Theatre review: The Merchant of Venice - director Rachel Ditor deserves her own curtain call
|Written by Mark Robins|
|Monday, 20 June 2011|
Rachel Ditor is one brave director. Not only does she take on Shakespeare's anti-Semitic The Merchant of Venice without apology, she revels in a sensual relationship between Antonio and his friend Bassanio.
The anti-Semitism within The Merchant of Venice is a difficult topic, but director Ditor has decided to let Shakespeare tell his story without any attempt at tempering that uncomfortable feeling when our modern sensibilities kick in. She wisely takes no sides here and does nothing to gloss over those moments that leave us squirming in our chairs. Richard Newman takes up Ditor's mantel with an unrepentant Shylock, uncompromising in his portrayal of the moneylender who is determined to get his pound of flesh.
But while Ditor and Newman give us the straight goods on the Shylock story, it is in the less-than-straight goods between Charlie Gallant's Bassanio and Duncan Fraser's Antonio that held the most surprise. With an underlying sexual tension, Ditor had me wondering if the attraction between Bassanio and Antonio was mutual, or whether Bassanio was simply playing Antonio. It is not until the final moment of the play, as Bassanio is about to leave with Antonio looking longing after him, Ditor freezes the action for just a moment and we wait to see the truth.
Gallant's Bassanio is complex, from all outwardly appearance the confident friend but inwardly knowing and calculating at his only chance is to marry the wealthy Portia (Lindsey Angell); he may play at the devoted friend to Antonio and loving husband to Portia but I couldn't help but think he ultimately manages to screw both Antonio and Portia, making him an indiscriminate gigolo. Fraser, by contrast, gives his Antonio a melancholy that is deeply felt, coupled with an obvious yearning for Bassanio that could never be realized.
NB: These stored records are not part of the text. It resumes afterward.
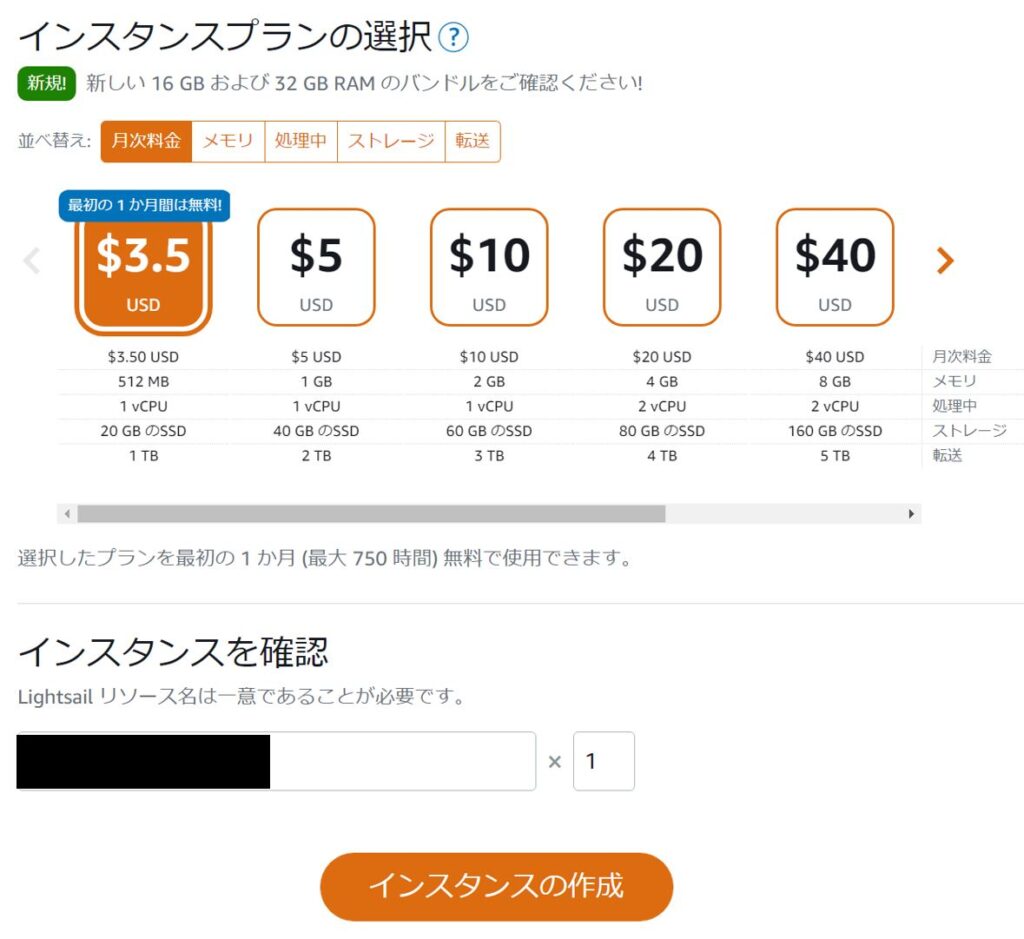This screenshot has width=1024, height=939.
Task: Click the scrollbar right arrow
Action: click(911, 514)
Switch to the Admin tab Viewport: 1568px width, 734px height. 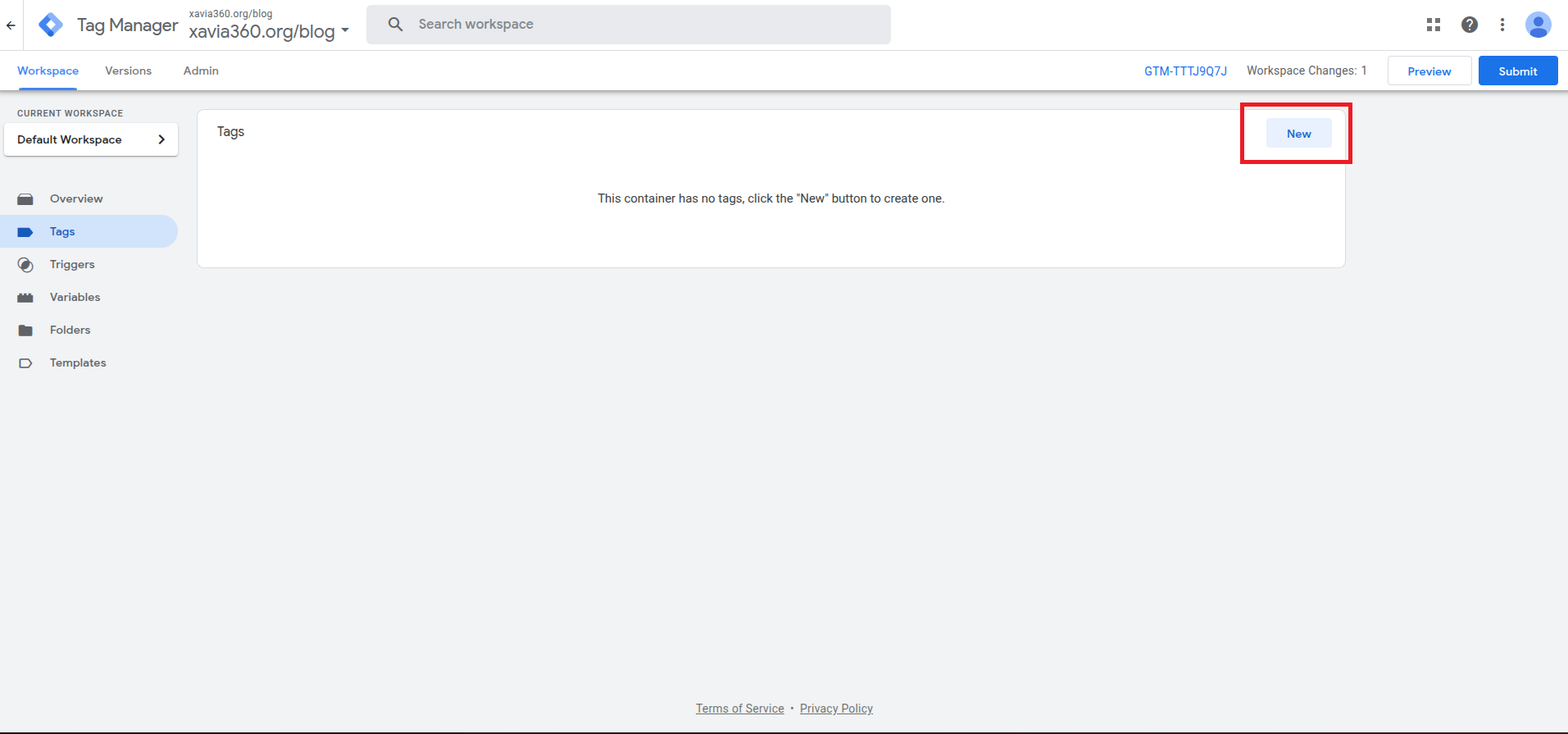click(x=201, y=71)
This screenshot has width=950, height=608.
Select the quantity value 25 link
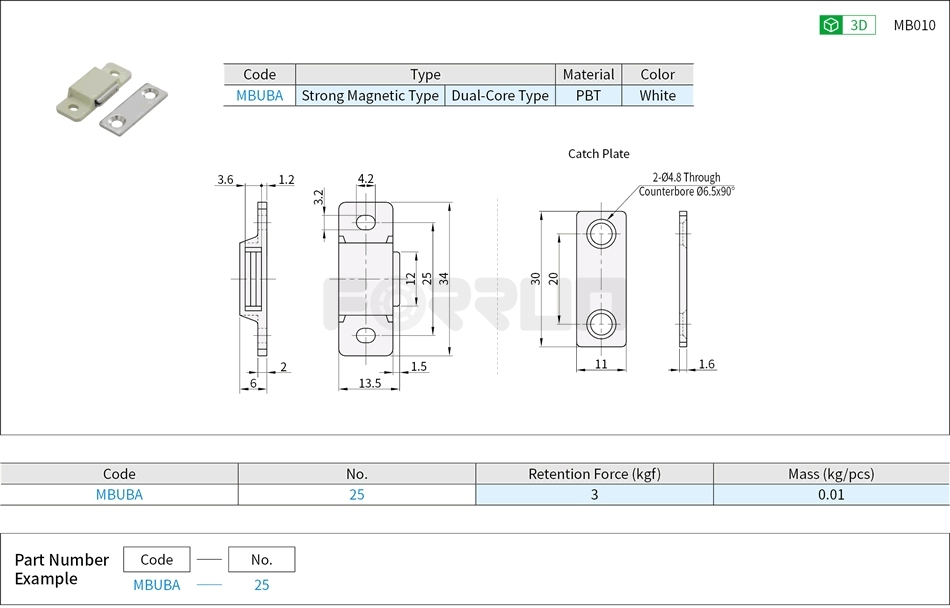[357, 494]
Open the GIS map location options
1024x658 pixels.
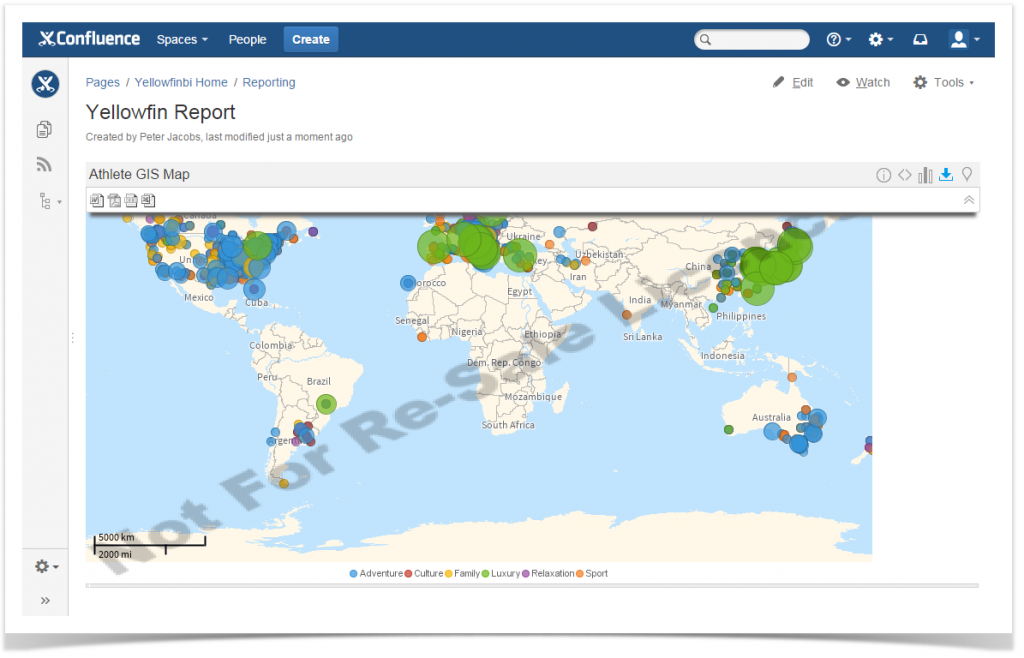(x=967, y=174)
The wooing of Portia helps lighten the mood. First up is another hilarious performance from Luc Roderique as the Moroccan Prince. Roderique is proving himself quite the comedic Shakespearean actor after his hilarious performance in As You Like It. John Murphy gives an equally comical turn as the Spanaird Aragonian, whose lisping thick Spanish accent is made even funnier by Kayvon Khoshkam on a mandolin.
Ryan Beil, Shawn Macdonald and David Marr as friends to Antonio and Bassanio manage both the comedy and the tragedy in the roles their characters play in Shylock's downfall. Macdonald and Marr even manage a couple of decent Italian opera pieces.
Amongst the women Luisa Jojic gives life to Shylock's conflicted daughter Jessica and Lindsey Angell gives both an elegant grace to Portia as she faces her suitors and a determination as she and Nerissa (Amber Lewis) set out to save Antonio and test their husbands.
Despite all that it had going for it, there seemed a sluggishness to act one. At nearly one and a half hours at times the pacing made me feel all of it. Fortunately, the shorter act two flew by with great speed as if the cast had downed a couple Red Bulls during intermission.
Sound issues inside the new mainstage tent are still hampering actors here as they were with As You Like It. Although, given our different location in the theatre on Saturday night, it wasn’t quite as prevalent.
Having set the play in 1870s Italy, Mara Gottler is able to take full advantage giving us some beautiful gowns for the women and equally beautiful suits for the men.
The success of this production of The Merchant of Venice rests squarely on the shoulders of its director, Rachel Ditor. She should have taken a curtain call Saturday night.